Where PMI expects two-thirds of its net revenue to come from smoke-free products by 2030, BAT’s ambition, announced on Wednesday, envisages only 50% of its revenue from new categories by 2035.
Its slower progress versus PMI means BAT’s shares have gained little value so far from its commitment to transition, trading at a price-earnings ratio only slightly above that of rival Imperial Brands.
Unlike the others, Imperial has in recent years pulled back from heavy investments in new products to refocus on its traditional cigarette business, leaving a question mark over its longer-term sustainability.
At the same time, BAT is now falling short of Imperial on something investors have long expected from highly cash-generative cigarette businesses: healthy dividends and share buybacks.

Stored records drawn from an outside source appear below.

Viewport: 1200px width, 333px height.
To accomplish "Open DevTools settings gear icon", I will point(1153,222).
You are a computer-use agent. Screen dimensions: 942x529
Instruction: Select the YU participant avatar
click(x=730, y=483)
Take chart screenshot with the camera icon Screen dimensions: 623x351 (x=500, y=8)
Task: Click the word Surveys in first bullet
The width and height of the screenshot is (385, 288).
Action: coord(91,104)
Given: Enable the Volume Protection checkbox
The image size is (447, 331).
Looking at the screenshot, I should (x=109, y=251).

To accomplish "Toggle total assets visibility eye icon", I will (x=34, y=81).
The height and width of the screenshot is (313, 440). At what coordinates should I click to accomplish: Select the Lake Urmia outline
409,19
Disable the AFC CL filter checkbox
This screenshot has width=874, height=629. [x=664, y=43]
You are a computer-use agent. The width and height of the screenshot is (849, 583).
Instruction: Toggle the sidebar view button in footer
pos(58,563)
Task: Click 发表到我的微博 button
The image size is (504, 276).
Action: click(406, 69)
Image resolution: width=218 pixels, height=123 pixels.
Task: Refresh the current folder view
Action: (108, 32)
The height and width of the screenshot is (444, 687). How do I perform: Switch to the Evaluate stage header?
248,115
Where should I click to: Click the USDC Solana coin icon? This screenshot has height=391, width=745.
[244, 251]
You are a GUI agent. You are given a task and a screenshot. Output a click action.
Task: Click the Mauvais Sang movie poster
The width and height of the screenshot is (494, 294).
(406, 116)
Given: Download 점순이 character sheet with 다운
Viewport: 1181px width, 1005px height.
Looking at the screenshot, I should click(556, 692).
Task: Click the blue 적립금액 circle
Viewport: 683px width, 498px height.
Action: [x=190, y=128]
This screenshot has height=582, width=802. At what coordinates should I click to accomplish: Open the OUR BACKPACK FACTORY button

Cigarette businesses are so profitable they do not need to last beyond 30 years to make worthwhile investments, Beckett said, adding Imperial’s share buybacks are evidence of that.
Imperial’s delivery on this core element of tobacco companies’ investment case has helped its shares outperform rivals in recent years, rising 17% since the start of 2022. That compares with 1% for PMI’s stock, and a decline of 13% for BAT.
BAT, meanwhile, disappointed the market on Wednesday when it said it would need to reduce its leverage ratio further before buybacks could resume.
A buyback would be “amazingly enhancing” to the stock, Beckett said.